Here, I want to focus on why I think the project was so successful (and yes, I’m biased). Here’s a clue: it’s all about the people.
Agents of change, changing agencies
Creating Citizen Researchers as agents of change was a pivotal part of MH2K’s success. A little apprehensive and nervous to begin with, these young researchers flourished because of the project: they learnt more about mental health, they put their faith in some of their ideas about how to combat issues such as stigma, they grew in confidence; with guidance, they developed presentation, listening and basic research skills. Some found that the project helped their recovery following a mental health challenge; others chose to pursue a career in mental health care because of the project. All of them enjoyed themselves; all of them became agents of change.
Importantly, now that MH2K is over, Citizen Researchers will not be left disappear into the ether, nor to teeter on the edge of change. At the outset, Citizen Researchers expressed high expectations for tangible change to occur and for continued involvement beyond the end of the project. MH2K listened: some Researchers will continue to work with Oldham policy-making, charitable and civic organisations, to drive MH2K’s recommendations forward and to shift the ways of Oldham’s agencies to become more inclusive of, and led by, youth.
Diverse young people talking to diverse young people
MH2K’s Citizen Researchers were a truly mixed bunch of 14-25 year olds: Muslim, Christian and atheist, of diverse ethnic heritage, sexualities, learning abilities, and mental health experiences. All shared enquiring minds and a passion for mental health. Young people who took part in the roadshows learnt about mental health and felt listened to too; some changed their beliefs. They opened up to the Citizen Researchers because of who they were: young, their peers, from similar backgrounds. Conversation was informed, frank, and free. Such honesty can be hard to come by when we try to engage people about a difficult topic in a relatively short space of time. But MH2K’s Citizen Researchers nailed it. And Oldham’s mental health horizon is now all the better for it.
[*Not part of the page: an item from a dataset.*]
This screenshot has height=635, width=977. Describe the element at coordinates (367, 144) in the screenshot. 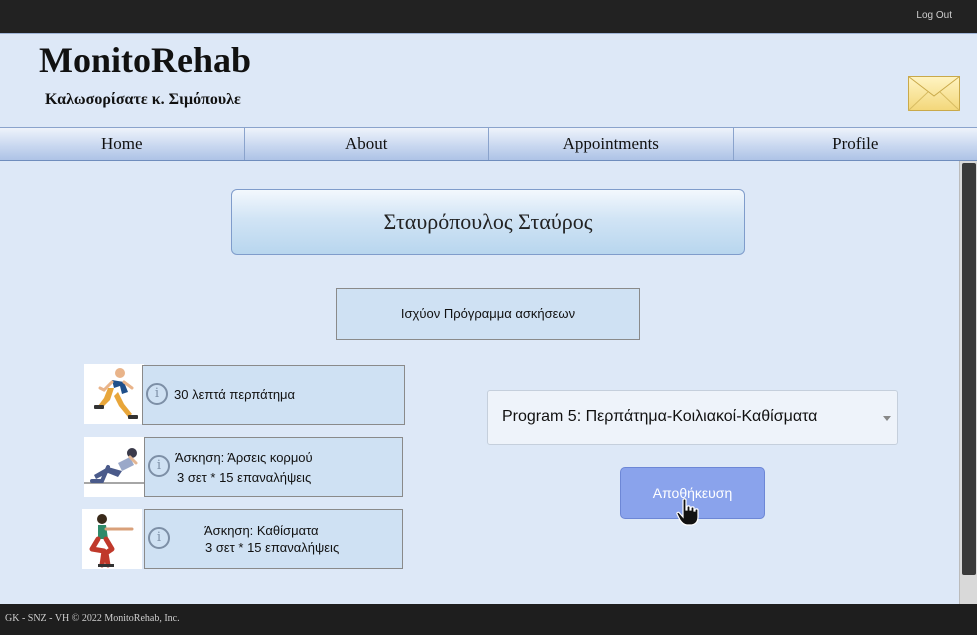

Not just diverse young people working together
MH2K assembled a pretty impressive panel of people from varied civic, charitable, healthcare and research organisations to act as advisors for the project and to work hand in hand with the project team and the young people. Because of this process, MH2K’s resulting recommendations benefit from strong buy-in and being approached from all angles. The professional partners in the project report stronger existing collaborations as a result of MH2K, as well as new connections.
A brilliant team
Guided by thinking and methods in youth work, youth leadership and deliberative democracy, the project team were thorough and inclusive from beginning to end. They instilled trust and respect; they worked with empathy, gave space and encouraged expression from others. Importantly, they were able to do so because they planned and appropriately budgeted for a detailed process. Having the commensurate investment of time and energy, as well as knowledge and skills to facilitate engagement was crucial to MH2K’s success.
Co-production or what?
I’ve been asked if MH2K was a co-production project and whether it empowered people. Judge for yourselves. What we did might be called co-creation, co-production, participatory policy-making, participatory decision-making, experience-based co-design, peer-to-peer communication, empowerment. For me, it reinforced the value of lots of different people working together towards a clear and relevant common goal. I’m so proud of the project and all the people involved in it, whether it’s co-production or not.